The main exhibits cited against OpenAI are ChatGPT responses to prompts for summaries of the works of Silverman and her co-plaintiffs. Here, the primary issue cited is the fact that these digests are produced without “any of the copyright management information Plaintiffs included with their published works.”
In the complaint against Meta, the authors claim that the datasets used by the Facebook, Instagram and Threads owner to train its LLaMA model include illegally acquired materials gleaned from “shadow library” websites such as Bibliotik, a torrenting website for books that works similar to how the infamous Pirate Bay network does for movie and TV show downloads.
Multiple Literary Lawsuits Leveled at OpenAI
The dual-actions featuring Sarah Silverman and her works are just the latest literary lawsuits to be leveled at OpenAI in quick succession.
Having teamed up in November 2012 under the LLM Litigation banner, California area lawyers Joseph Saveri and Matthew Butterick are spearheading the legal actions on behalf of both Silverman's trio and two more authors, Paul Tremblay and Mona Awad. Filed at the end of June, Tremblay and Awad's lawsuit similarly accuses of the OpenAI language models underlying ChatGPT of “ingesting” their copyrighted works when collecting data across the internet to help train the chatbot.

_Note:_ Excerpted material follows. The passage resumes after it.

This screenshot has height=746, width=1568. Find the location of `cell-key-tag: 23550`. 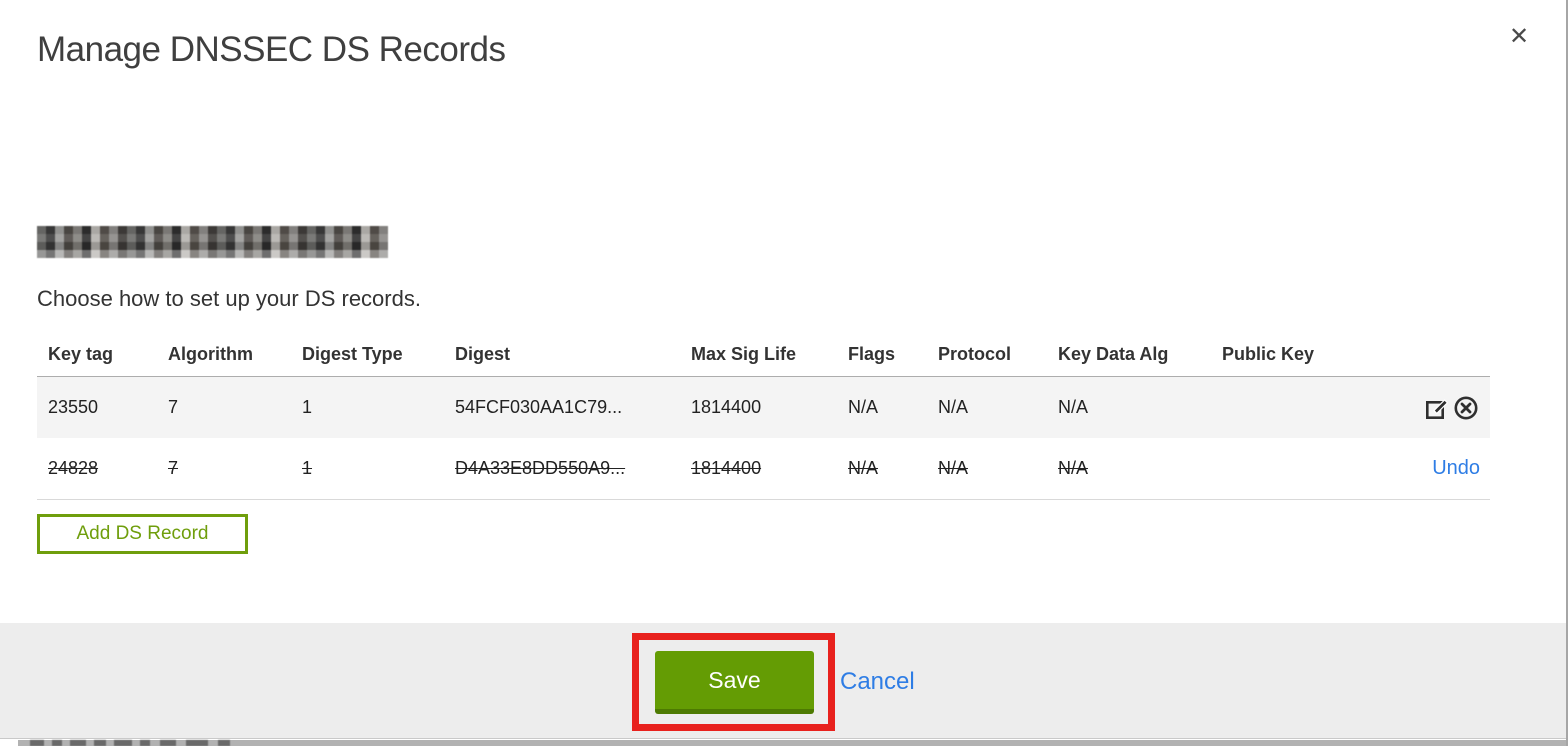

In addition to these claims, Saveri and Butterick are also overseeing lawsuits on behalf of developers (vs. AI coding platform GitHub Copilot, in which Microsoft is named a co-defendant) and artists (vs. AI image generator Stable Diffusion).
Separate to these, OpenAI is facing a further $3 billion class action lawsuit from a group of anonymous individuals who claim that the “secret scraping” of data conducted to train ChatGPT models amount to nothing less than “data theft.”
Overall, initial enthusiasm for AI technology and its flag-bearer seems to be waning for the first time. ChatGPT use has declined for the first time since its public launch, while real questions are starting to emerge over how ChatGPT saves your data.
These are just some of the many ethical issues starting to emerge around artificial intelligence and companies like OpenAI, with the lawsuits starting to flood in from the creative industries potentially just the the tip of the iceberg. Who will have the last laugh? If not the robots themselves, then it really does seem to be anyone's guess.